(Collected data)
_____

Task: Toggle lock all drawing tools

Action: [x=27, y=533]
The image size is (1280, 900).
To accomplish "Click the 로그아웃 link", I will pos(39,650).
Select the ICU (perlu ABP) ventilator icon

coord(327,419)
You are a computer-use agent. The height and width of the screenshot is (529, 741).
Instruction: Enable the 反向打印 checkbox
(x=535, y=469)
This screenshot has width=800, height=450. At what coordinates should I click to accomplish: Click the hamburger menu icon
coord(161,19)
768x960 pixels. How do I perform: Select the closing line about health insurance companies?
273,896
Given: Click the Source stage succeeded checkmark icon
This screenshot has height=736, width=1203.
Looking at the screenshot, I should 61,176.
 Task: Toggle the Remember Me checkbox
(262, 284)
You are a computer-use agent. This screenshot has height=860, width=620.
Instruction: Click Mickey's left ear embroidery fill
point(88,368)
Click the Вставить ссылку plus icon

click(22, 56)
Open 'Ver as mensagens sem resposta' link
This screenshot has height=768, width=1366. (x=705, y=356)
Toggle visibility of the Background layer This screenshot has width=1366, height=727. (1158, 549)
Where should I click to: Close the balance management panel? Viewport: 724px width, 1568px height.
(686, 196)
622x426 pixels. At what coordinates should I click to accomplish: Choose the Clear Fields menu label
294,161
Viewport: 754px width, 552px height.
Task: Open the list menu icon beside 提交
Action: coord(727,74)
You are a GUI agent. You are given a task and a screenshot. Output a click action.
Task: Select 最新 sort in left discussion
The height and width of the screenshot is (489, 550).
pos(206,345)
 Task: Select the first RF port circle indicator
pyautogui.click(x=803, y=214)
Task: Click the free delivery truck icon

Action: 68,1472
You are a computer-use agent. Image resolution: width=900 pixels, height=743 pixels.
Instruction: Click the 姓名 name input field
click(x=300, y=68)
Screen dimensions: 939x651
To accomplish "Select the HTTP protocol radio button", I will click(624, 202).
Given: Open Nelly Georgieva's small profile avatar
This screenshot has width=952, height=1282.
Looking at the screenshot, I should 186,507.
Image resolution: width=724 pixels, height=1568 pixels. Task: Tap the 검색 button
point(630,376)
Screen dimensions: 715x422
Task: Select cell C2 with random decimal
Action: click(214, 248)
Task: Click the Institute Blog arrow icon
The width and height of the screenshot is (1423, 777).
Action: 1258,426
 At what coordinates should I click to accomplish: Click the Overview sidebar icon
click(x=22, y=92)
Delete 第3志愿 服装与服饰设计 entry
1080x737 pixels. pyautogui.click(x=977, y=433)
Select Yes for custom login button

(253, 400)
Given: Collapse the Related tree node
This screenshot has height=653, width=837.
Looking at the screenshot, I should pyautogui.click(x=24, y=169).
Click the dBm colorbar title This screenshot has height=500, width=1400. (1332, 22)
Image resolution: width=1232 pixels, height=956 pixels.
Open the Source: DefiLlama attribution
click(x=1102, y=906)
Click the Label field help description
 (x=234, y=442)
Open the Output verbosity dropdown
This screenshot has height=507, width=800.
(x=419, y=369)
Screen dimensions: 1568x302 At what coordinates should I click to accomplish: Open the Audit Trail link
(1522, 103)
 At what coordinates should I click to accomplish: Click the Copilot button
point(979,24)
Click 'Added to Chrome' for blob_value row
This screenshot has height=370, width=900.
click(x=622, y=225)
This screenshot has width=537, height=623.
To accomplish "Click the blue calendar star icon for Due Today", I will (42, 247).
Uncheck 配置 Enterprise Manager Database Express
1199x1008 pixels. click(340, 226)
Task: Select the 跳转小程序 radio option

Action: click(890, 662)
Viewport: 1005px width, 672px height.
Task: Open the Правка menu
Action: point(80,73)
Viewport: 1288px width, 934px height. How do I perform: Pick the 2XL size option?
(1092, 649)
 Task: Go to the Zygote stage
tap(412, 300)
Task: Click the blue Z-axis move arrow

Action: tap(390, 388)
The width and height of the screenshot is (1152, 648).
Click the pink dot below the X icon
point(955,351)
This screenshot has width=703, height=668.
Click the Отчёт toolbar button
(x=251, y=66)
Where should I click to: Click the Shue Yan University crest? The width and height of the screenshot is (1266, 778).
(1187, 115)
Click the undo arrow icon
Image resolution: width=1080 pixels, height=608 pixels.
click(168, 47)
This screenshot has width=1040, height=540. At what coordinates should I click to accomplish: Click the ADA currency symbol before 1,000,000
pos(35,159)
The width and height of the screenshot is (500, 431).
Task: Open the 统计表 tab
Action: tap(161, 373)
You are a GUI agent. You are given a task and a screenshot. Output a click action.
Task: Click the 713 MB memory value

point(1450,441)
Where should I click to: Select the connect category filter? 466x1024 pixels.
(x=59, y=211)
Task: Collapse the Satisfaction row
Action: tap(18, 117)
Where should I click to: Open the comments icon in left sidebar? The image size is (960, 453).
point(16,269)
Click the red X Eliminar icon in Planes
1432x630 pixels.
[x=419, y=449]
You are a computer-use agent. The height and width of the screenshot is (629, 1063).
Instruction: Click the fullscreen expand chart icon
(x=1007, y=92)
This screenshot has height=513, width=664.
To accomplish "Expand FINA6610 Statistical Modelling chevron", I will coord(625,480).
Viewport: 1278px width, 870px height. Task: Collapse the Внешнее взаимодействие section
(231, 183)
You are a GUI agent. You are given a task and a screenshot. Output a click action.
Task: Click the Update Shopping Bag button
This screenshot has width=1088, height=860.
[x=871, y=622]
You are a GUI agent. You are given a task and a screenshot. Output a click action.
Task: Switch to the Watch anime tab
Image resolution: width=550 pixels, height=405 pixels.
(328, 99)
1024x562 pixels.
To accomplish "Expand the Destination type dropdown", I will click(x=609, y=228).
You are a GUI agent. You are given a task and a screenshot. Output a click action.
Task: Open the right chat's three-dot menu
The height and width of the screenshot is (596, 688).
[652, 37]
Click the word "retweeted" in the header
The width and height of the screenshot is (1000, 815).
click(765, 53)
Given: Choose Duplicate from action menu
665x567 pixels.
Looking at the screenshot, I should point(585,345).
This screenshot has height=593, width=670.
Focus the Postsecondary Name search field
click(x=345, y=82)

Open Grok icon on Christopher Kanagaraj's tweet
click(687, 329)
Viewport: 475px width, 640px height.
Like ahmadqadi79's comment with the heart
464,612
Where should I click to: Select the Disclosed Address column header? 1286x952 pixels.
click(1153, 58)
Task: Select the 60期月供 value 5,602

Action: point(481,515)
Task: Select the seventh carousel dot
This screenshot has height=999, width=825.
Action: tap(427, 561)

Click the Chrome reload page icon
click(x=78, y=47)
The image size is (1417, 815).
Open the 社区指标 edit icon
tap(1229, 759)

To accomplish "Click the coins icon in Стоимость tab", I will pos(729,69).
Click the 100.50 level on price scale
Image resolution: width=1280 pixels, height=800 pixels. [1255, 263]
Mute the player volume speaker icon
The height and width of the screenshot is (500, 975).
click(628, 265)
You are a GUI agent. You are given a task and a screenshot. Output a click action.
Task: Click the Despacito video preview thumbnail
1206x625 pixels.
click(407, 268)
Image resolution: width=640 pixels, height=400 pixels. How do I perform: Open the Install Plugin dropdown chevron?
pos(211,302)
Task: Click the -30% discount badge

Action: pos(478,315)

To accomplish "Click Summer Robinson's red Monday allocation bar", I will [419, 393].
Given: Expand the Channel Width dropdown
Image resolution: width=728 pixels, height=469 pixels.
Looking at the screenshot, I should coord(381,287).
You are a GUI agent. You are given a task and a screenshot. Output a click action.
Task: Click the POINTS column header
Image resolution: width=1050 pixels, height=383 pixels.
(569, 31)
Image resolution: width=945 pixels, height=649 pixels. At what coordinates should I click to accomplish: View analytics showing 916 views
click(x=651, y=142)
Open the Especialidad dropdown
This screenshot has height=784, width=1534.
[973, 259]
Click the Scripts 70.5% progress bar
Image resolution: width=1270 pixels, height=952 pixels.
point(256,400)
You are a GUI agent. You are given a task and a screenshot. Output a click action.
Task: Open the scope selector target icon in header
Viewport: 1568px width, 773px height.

_____

Task details - Give back, exactly as written, the stretch from the line with "Task: Open the right chat's three-dot menu" through the line with "The image size is (1417, 815).", and no other lines from the records above.

Answer section -
Task: Open the right chat's three-dot menu
The height and width of the screenshot is (596, 688).
[652, 37]
Click the word "retweeted" in the header
The width and height of the screenshot is (1000, 815).
click(765, 53)
Given: Choose Duplicate from action menu
665x567 pixels.
Looking at the screenshot, I should point(585,345).
This screenshot has height=593, width=670.
Focus the Postsecondary Name search field
click(x=345, y=82)

Open Grok icon on Christopher Kanagaraj's tweet
click(687, 329)
Viewport: 475px width, 640px height.
Like ahmadqadi79's comment with the heart
464,612
Where should I click to: Select the Disclosed Address column header? 1286x952 pixels.
click(1153, 58)
Task: Select the 60期月供 value 5,602

Action: point(481,515)
Task: Select the seventh carousel dot
This screenshot has height=999, width=825.
Action: tap(427, 561)

Click the Chrome reload page icon
click(x=78, y=47)
The image size is (1417, 815).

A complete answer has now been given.